No século XIX, mesmo com a intensa disseminação da língua portuguesa entre a população paulista, ainda era possível ouvir, embora de forma esporádica e somente na geração mais velha, a língua geral paulista. Em 1853, José Innocencio Alves Alvim, afirma, ter consultado alguns homens velhos que ainda se recordão de vocábulos indígenas da língua geral paulista.[12] Infere-se da declaração de Alves Alvim que, em 1853, nos arredores da cidade de Iguape, a língua paulista, embora não fosse mais corrente entre a população da região, ainda estava presente na lembrança da geração mais velha.
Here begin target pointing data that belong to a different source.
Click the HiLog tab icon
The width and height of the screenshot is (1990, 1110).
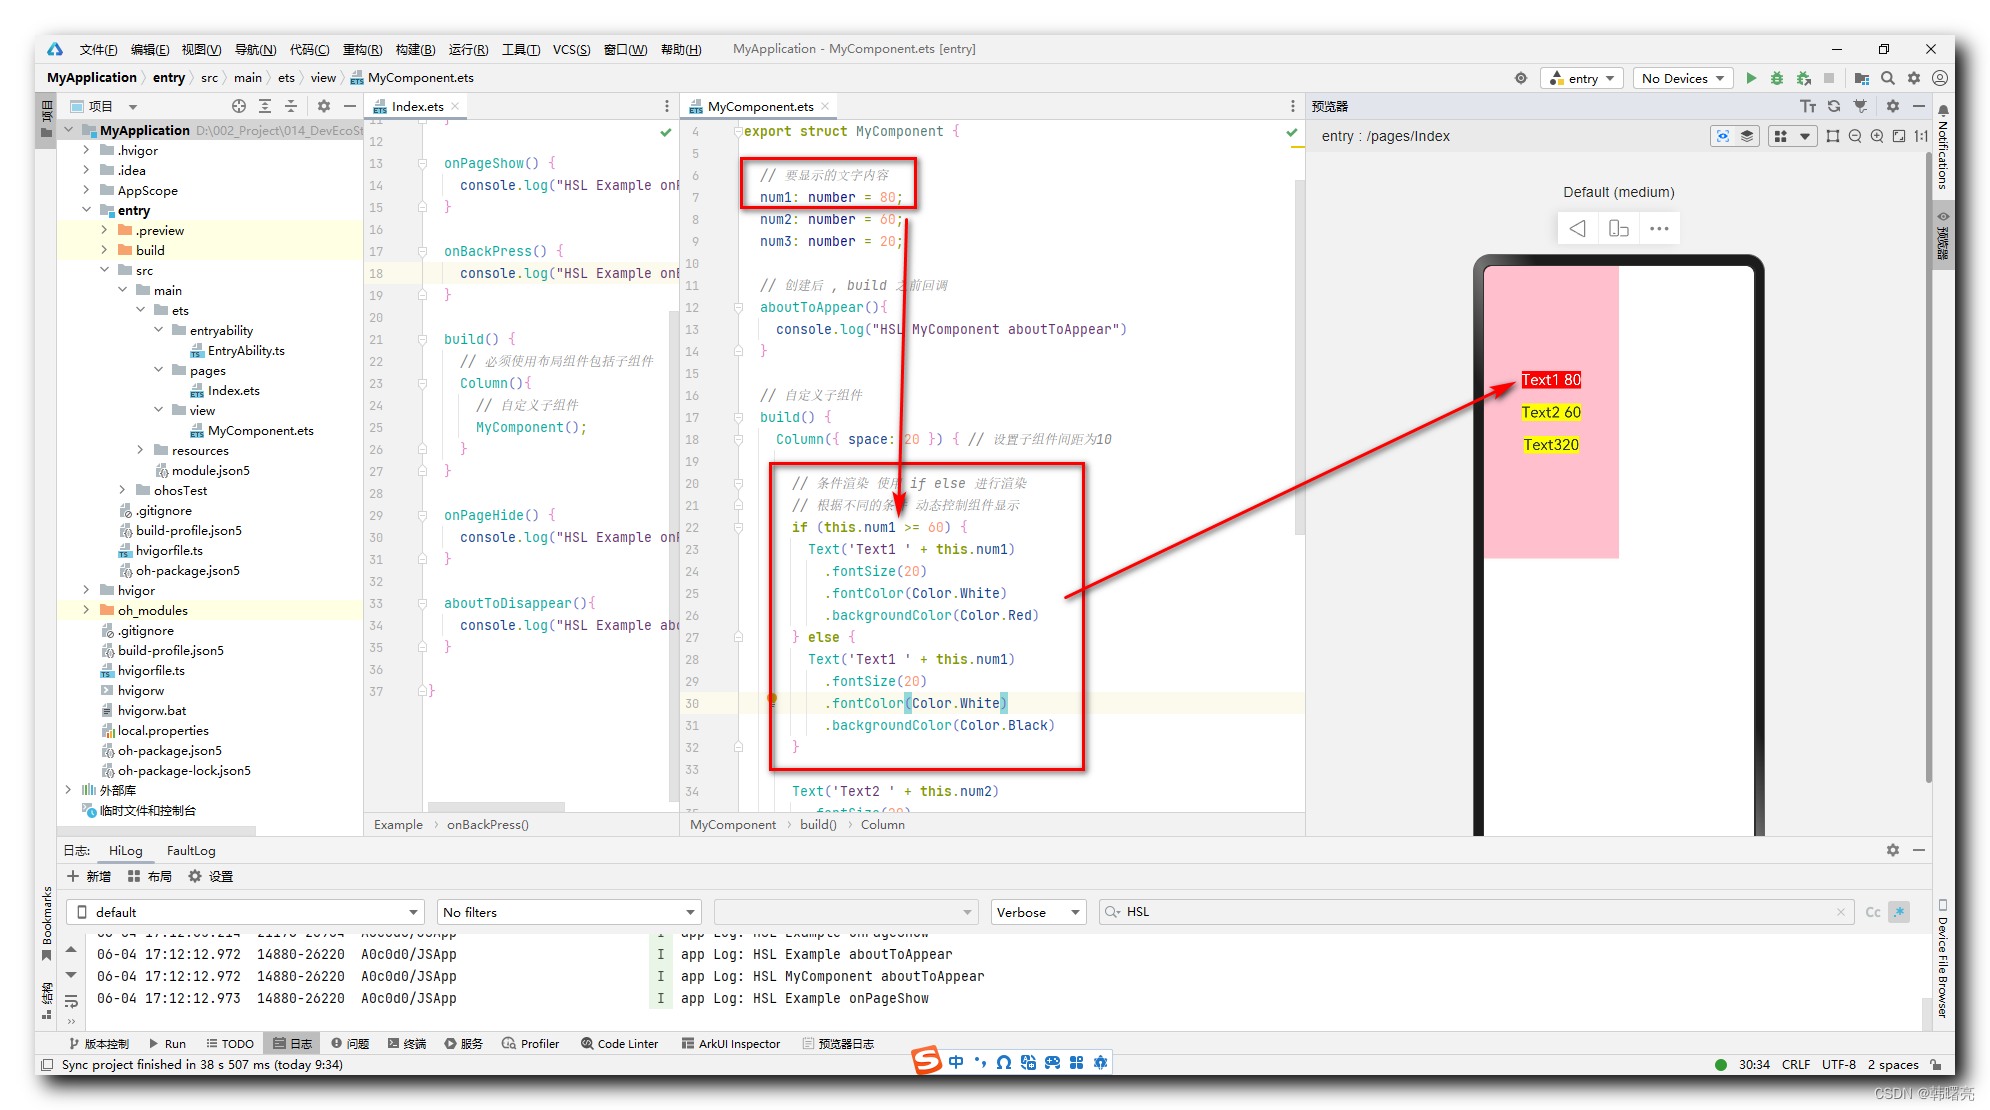123,850
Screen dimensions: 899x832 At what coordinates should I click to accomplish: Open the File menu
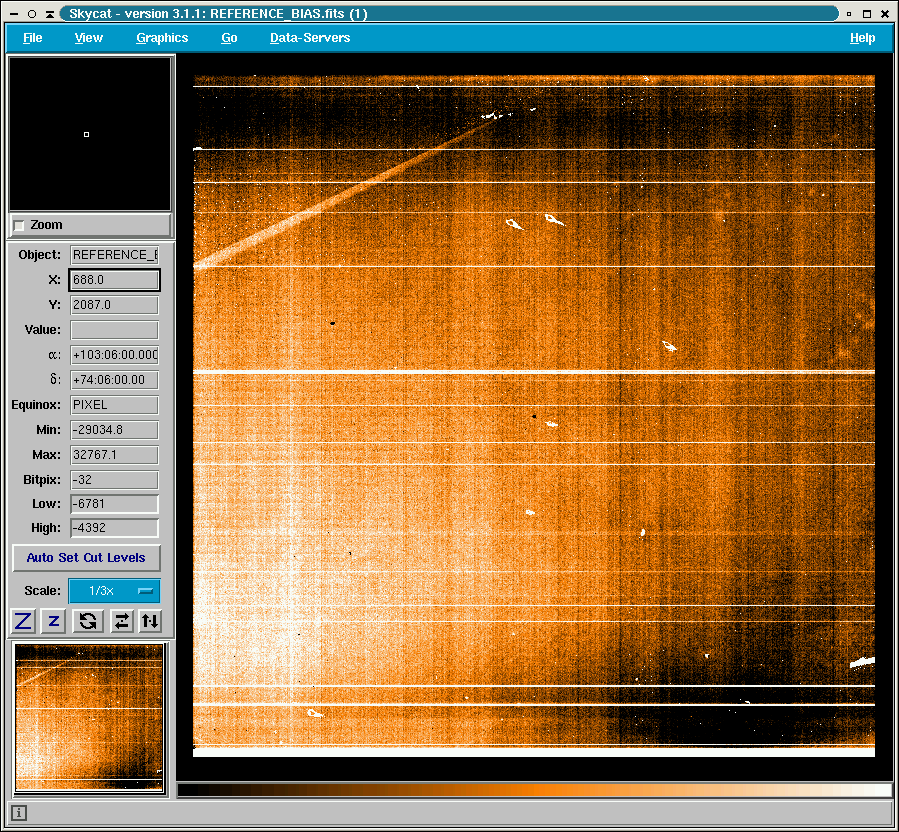pos(33,38)
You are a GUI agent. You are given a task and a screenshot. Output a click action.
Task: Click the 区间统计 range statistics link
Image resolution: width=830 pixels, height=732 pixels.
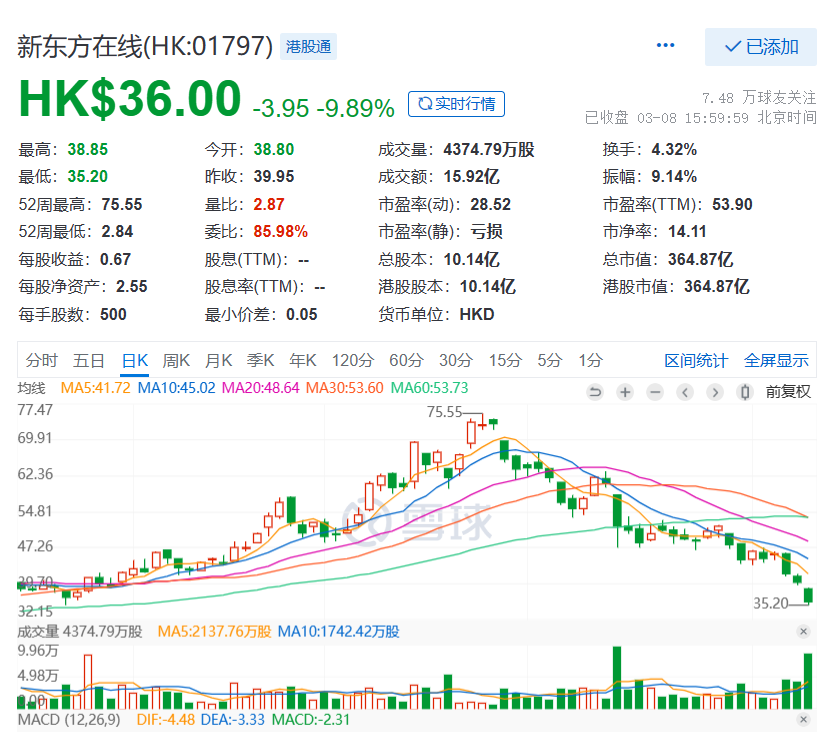696,361

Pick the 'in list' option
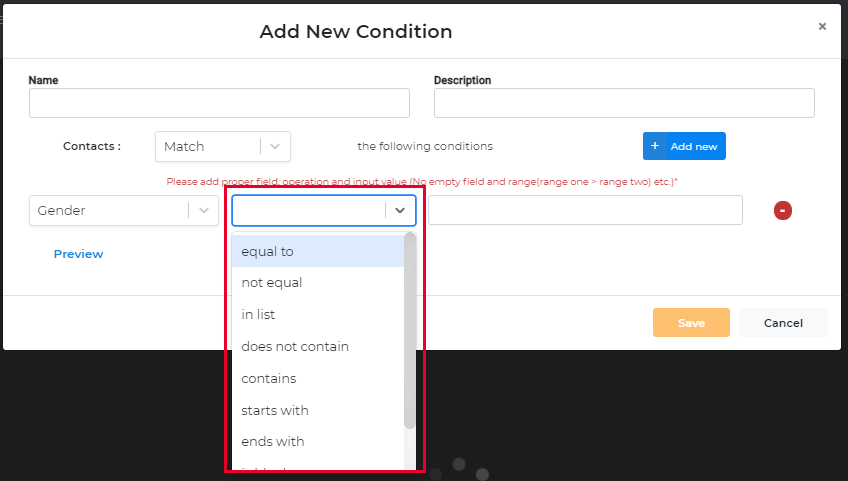(x=317, y=314)
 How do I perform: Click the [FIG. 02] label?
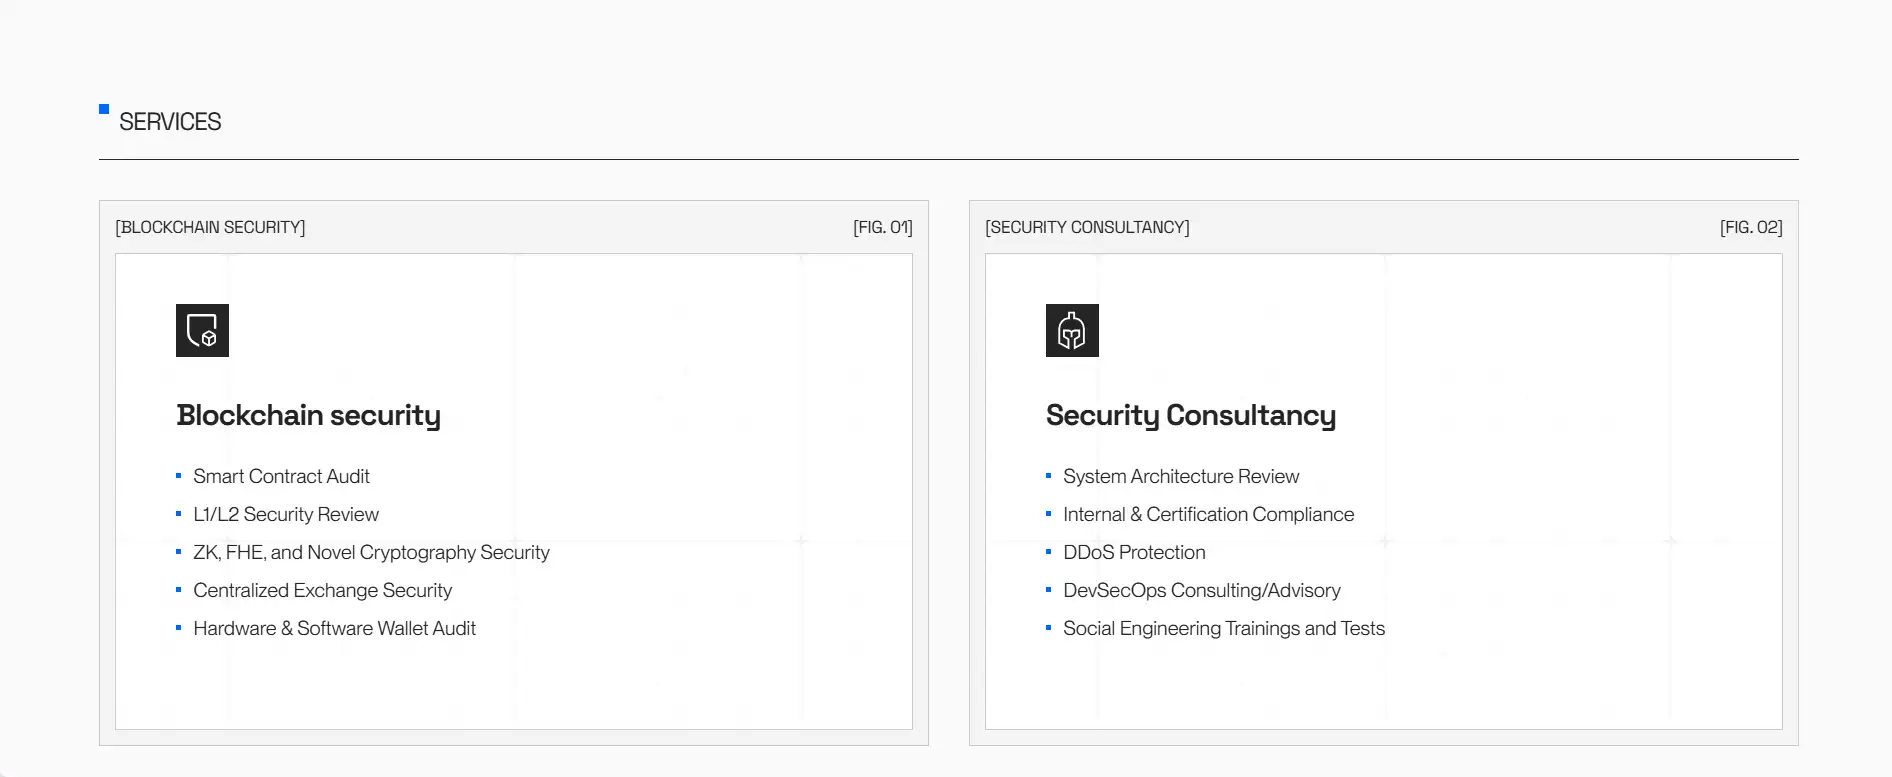[x=1750, y=228]
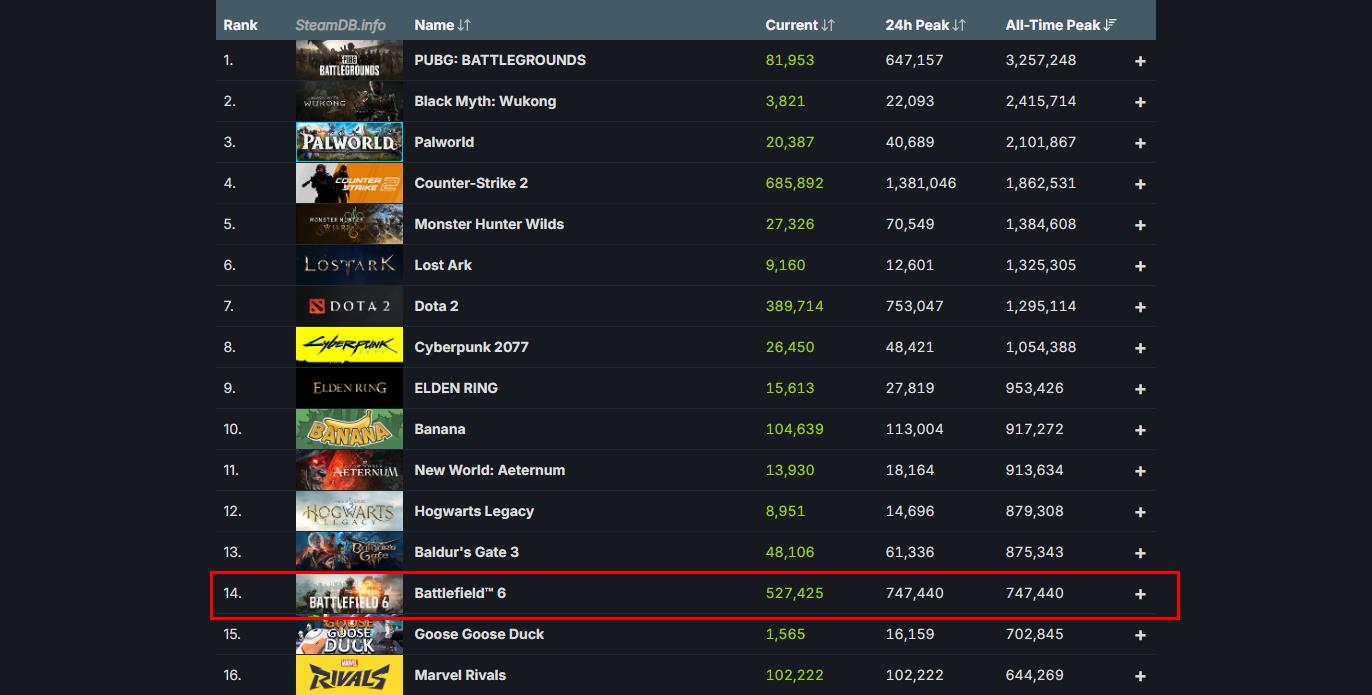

Em Curitiba, também costumava-se usar palavras da língua paulista, por vezes acompanhadas da língua portuguesa, como António de Alcântara Machado descreve, fazendo referência ao termo paulista "Ahiva" (português: mau, mal):

Na Curitiba, perguntando eu a um pobre homem como passava de saúde, respondeu-me: ás vezes bem, ás vezes ahiva.[13]

Um importante depoimento sobre o uso da língua paulista no século XIX é a declaração feita por António de Alcântara Machado em O Arquivo de Machado D’Oliveira, no referido artigo, Alcântara Machado faz menção de alguns termos que eram falados na região de São Paulo, possivelmente no século XIX, e caíram em desuso no século XX. De acordo com o autor:

Em São Paulo não mais se ouvia chamar jaguapeva a um cão de pequeno porte, ou sambiquira a banha de uma galinha, ou cigana Paula a mulher andeja e irrequieta.[14]

Em Viagem às Nascentes do rio São Francisco e pela Província de Goiás, Auguste de Saint Hilaire apresenta 48 palavras paulistas, colhidas por ele no início do século XIX em comunidades cafuzas na Província de Minas Gerais.[15]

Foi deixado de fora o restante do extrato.